Re: How to restart Twitter spark stream

Posted by Zoran Jeremic <zo...@gmail.com>.
Hi Akhil,

Thank you for sending this code. My apologize if I will ask something that
is obvious here, since I'm newbie in Scala, but I still don't see how I can
use this code. Maybe my original question was not very clear.

What I need is to get each Twitter Status that contains one of the hashtags
I'm following. I'm implementing learning platform, where each course will
have at least one hashtag, e.g. #cs270computersciencecourse. If somebody
post anything on Twitter with that hashtag, I want  to get it and save
Twitter status in the system, so it can be shown in the application. Other
tweets should be ignored, but each tweet containing one of the hashtags I'm
following should be stored in the application, so I can't process "most
popular tweets" or something like that where it's possible that I miss
somebody's post. There is a list of hashtags that is followed by stream,
and this list should be possible to be updated by users.

If I understood well, code you sent me extracts hashtags from statuses
received through the stream, and it continue processing these hashtags, but
at the end I will have only hashtags without statuses. Is that correct, or
I missed something?

Thanks,
Zoran



On Wed, Jul 22, 2015 at 12:41 AM, Akhil Das <ak...@sigmoidanalytics.com>
wrote:

> That was a pseudo code, working version would look like this:
>
>     val stream = TwitterUtils.createStream(ssc, None)
>
>     val hashTags = stream.flatMap(status => status.getText.split("
> ").filter(_.startsWith("#"))).map(x => (x.toLowerCase,1))
>
>     val topCounts10 = hashTags.map((_, 1)).reduceByKeyAndWindow(_ + _,
> Seconds(10))
>       .map{case (topic, count) => (count, topic)}
>       .transform(_.sortByKey(false)).map(x => x._2)
>
>     topCounts10.print()
>
>
>     val filteredStream = topCounts10.transform(rdd =>{
>       *val samplehashtags =
> ssc.sparkContext.parallelize(Array("#RobinWilliams".toLowerCase,"#android".toLowerCase,"#iphone".toLowerCase))*
>       val newRDD = samplehashtags.map { x => (x,1) }
>       val joined = newRDD.join(rdd)

▶ **Exercises to complete**:
1/ Answer these from the forum post:
(a) What example hashtag is given for a course on the learning platform?
(b) Who should be able to update the list of hashtags the stream follows?
(c) In the quoted code, what window duration is passed to reduceByKeyAndWindow?
2/ Extract the passage of the forum post starting with "If I understood" and going on through "I missed something?".

▶ **Dataset excerpt**:
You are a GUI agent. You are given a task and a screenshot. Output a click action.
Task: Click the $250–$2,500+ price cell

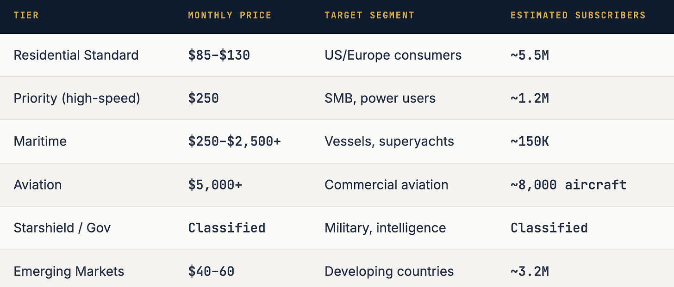click(x=234, y=141)
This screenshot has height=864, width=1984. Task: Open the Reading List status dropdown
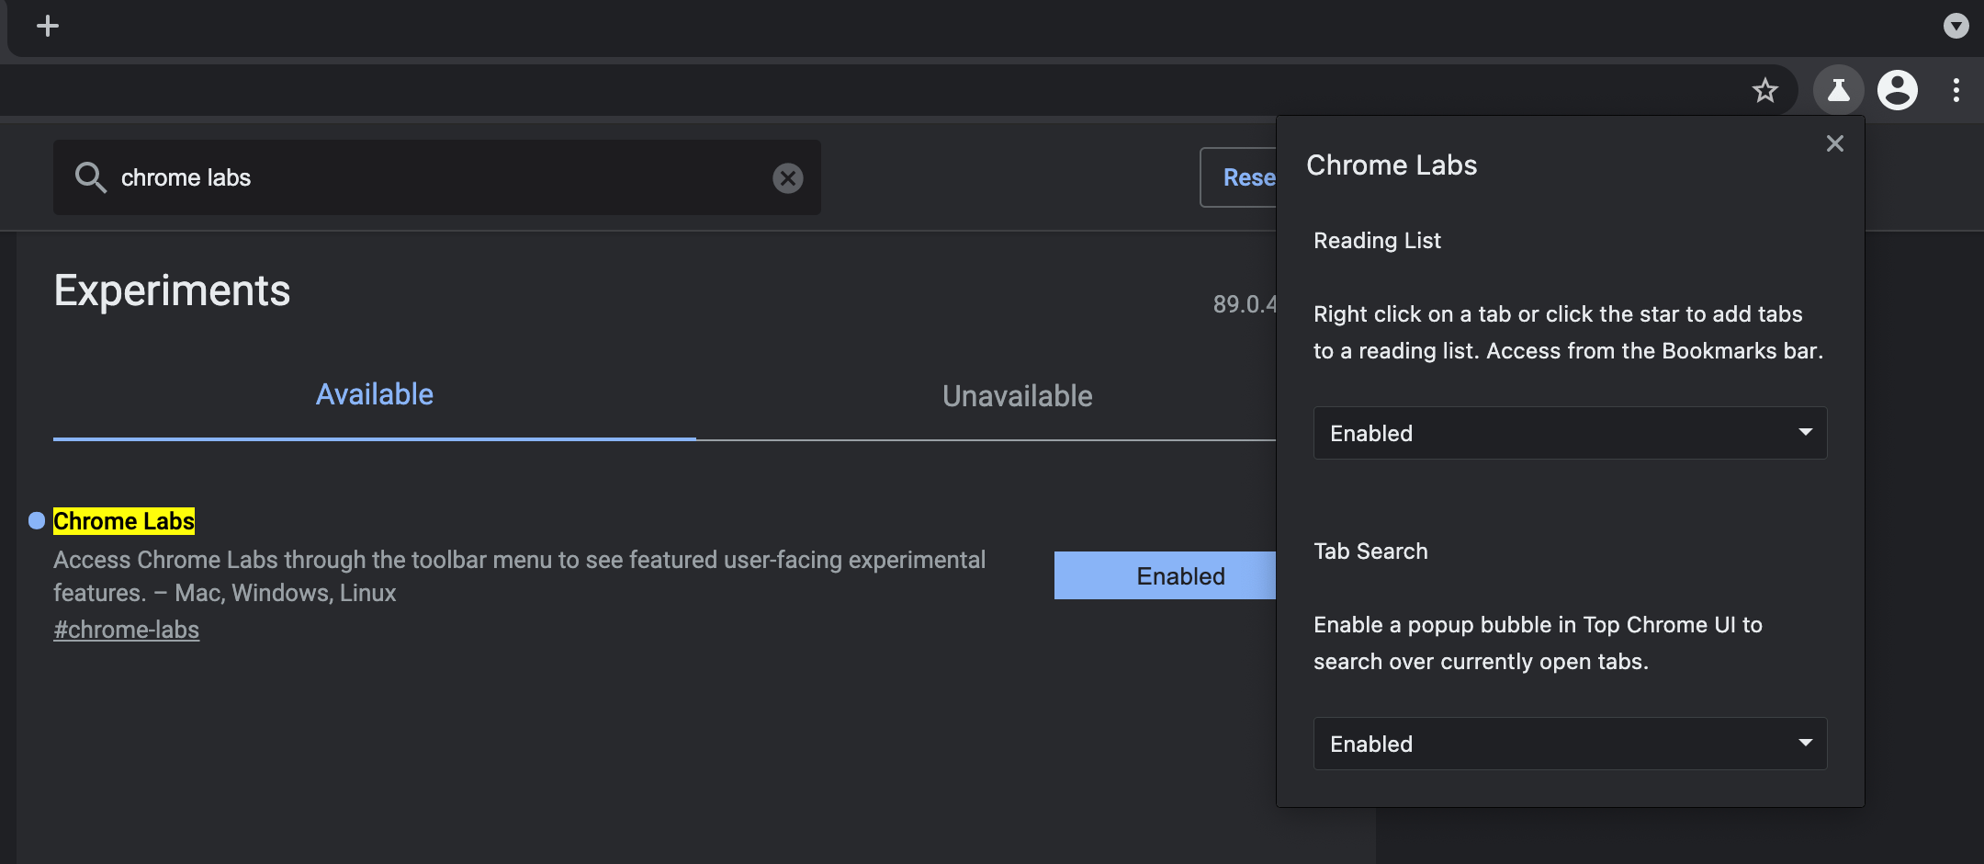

▶ **Task results**:
1/
(a) #cs270computersciencecourse
(b) Users
(c) Seconds(10)

2/
If I understood well, code you sent me extracts hashtags from statuses
received through the stream, and it continue processing these hashtags, but
at the end I will have only hashtags without statuses. Is that correct, or
I missed something?